G _h ＝Y _train -Y _h (12)

Y _h refers to the information characteristics of the hot spot failure samples.

G _n ＝Y _train -Y _n (13)

Y _n information features of normal samples are pointed out;

F _test ＝tr((G _t ) ^T G _t ) (14)

G _a ＝Y _train1 -Y _train2 (15)

Y _train ＝[Y _train1 ,Y _train2 ]handle Y _train According to the following steps of 1:1 division of proportionsIs two parts: y is Y _train1 And Y _train2 For calculating the gain of information within the training sample interval.

The test variables for the training samples are:

F _train ＝tr((G _a ) ^T G _a ) (16)

The invention uses Rstudio software to carry out simulation verification of the performance comparison of the method: the random number seed is set to 100 and the parameters of the gaussian kernel function are set to 0.1. Through verification, the method of the embodiment can effectively realize fault detection of the photovoltaic hot spots.

In the description provided herein, numerous specific details are set forth. However, it is understood that embodiments of the invention may be practiced without these specific details. In some instances, well-known methods, structures and techniques have not been shown in detail in order not to obscure an understanding of this description.

Similarly, it should be appreciated that in the foregoing description of exemplary embodiments of the invention, various features of the invention are sometimes grouped together in a single embodiment, figure, or description thereof for the purpose of streamlining the disclosure and aiding in the understanding of one or more of the various inventive aspects. However, the disclosed method should not be construed as reflecting the intention that: i.e., the claimed invention requires more features than are expressly recited in each claim. Rather, as the following claims reflect, inventive aspects lie in less than all features of a single foregoing disclosed embodiment. Thus, the claims following the detailed description are hereby expressly incorporated into this detailed description, with each claim standing on its own as a separate embodiment of this invention.

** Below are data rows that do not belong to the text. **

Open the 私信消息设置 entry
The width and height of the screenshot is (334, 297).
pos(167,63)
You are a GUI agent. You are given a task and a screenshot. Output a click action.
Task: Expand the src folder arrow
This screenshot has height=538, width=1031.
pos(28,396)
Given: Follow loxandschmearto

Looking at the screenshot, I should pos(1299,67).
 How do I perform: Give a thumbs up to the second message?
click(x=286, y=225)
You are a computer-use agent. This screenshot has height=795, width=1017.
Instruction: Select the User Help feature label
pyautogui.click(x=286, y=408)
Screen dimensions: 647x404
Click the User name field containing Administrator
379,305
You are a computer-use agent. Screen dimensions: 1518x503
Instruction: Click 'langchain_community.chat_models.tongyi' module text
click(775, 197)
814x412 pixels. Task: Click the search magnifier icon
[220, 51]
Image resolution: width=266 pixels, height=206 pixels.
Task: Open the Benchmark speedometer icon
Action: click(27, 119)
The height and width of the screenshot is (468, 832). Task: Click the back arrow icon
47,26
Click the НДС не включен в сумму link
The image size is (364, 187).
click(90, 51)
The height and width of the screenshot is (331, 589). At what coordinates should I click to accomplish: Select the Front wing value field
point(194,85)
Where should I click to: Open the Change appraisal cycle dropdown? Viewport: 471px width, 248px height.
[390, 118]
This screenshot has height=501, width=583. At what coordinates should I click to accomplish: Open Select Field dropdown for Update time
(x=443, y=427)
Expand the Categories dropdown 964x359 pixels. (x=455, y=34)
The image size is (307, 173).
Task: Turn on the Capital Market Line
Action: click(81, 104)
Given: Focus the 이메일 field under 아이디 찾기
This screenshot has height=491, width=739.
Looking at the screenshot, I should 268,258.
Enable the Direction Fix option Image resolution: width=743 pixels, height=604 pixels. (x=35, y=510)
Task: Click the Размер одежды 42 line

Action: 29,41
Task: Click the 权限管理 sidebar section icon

Those skilled in the art will appreciate that the modules or units or groups of devices in the examples disclosed herein may be arranged in a device as described in this embodiment, or alternatively may be located in one or more devices different from the devices in this example. The modules in the foregoing examples may be combined into one module or may be further divided into a plurality of sub-modules.

Those skilled in the art will appreciate that the modules in the apparatus of the embodiments may be adaptively changed and disposed in one or more apparatuses different from the embodiments. The modules or units or groups of embodiments may be combined into one module or unit or group, and furthermore they may be divided into a plurality of sub-modules or sub-units or groups. Any combination of all features disclosed in this specification (including any accompanying claims, abstract and drawings), and all of the processes or units of any method or apparatus so disclosed, may be used in combination, except insofar as at least some of such features and/or processes or units are mutually exclusive. Each feature disclosed in this specification (including any accompanying claims, abstract and drawings), may be replaced by alternative features serving the same, equivalent or similar purpose, unless expressly stated otherwise.

Furthermore, those skilled in the art will appreciate that while some embodiments described herein include some features but not others included in other embodiments, combinations of features of different embodiments are meant to be within the scope of the invention and form different embodiments. For example, in the following claims, any of the claimed embodiments can be used in any combination.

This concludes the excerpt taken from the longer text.